- INSTRUCTIONS FOR THE TASK: Reproduce the rows from the line with "Task: Tap the laptop icon above Your App" up to and including the line with "Action: click(711, 60)", requests included, and shift every coordinate in the answers by adding 97 to it.

[Item position entries]

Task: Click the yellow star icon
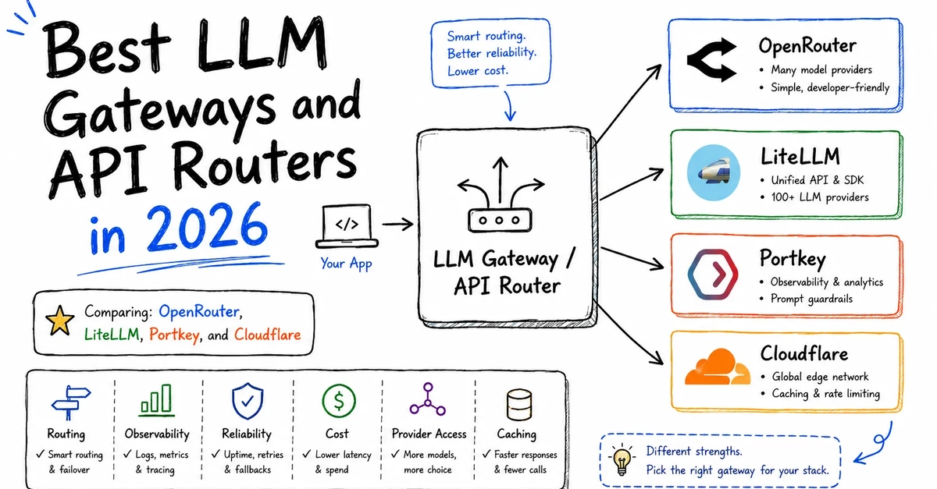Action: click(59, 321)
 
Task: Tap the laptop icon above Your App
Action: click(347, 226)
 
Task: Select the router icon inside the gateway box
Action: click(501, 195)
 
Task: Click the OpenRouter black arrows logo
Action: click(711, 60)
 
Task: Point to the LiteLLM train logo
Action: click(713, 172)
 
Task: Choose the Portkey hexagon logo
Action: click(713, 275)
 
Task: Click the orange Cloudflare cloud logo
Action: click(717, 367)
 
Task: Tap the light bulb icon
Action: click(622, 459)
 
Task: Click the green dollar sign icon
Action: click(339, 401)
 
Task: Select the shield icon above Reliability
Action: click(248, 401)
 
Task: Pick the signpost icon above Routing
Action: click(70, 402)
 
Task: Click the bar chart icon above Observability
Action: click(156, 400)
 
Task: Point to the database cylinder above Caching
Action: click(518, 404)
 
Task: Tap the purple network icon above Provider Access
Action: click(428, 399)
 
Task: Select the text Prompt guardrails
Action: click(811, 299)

==

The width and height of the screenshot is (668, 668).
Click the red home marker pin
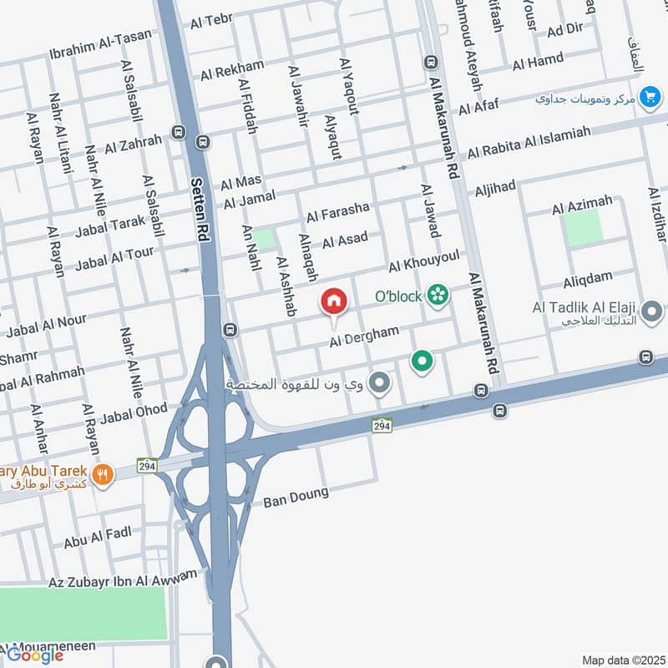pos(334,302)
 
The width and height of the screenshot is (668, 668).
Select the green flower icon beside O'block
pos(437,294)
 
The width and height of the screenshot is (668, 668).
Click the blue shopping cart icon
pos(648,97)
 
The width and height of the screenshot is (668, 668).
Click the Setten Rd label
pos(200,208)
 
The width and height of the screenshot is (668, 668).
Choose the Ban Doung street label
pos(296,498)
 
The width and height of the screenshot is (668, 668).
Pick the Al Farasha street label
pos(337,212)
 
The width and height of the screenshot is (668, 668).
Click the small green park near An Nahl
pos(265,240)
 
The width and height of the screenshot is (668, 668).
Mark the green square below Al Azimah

- RESPONSE BELOW:
Task: Tap the laptop icon above Your App
Action: click(444, 323)
 
Task: Select the router icon inside the gateway box
Action: click(598, 292)
 
Task: Click the OpenRouter black arrows logo
Action: click(808, 157)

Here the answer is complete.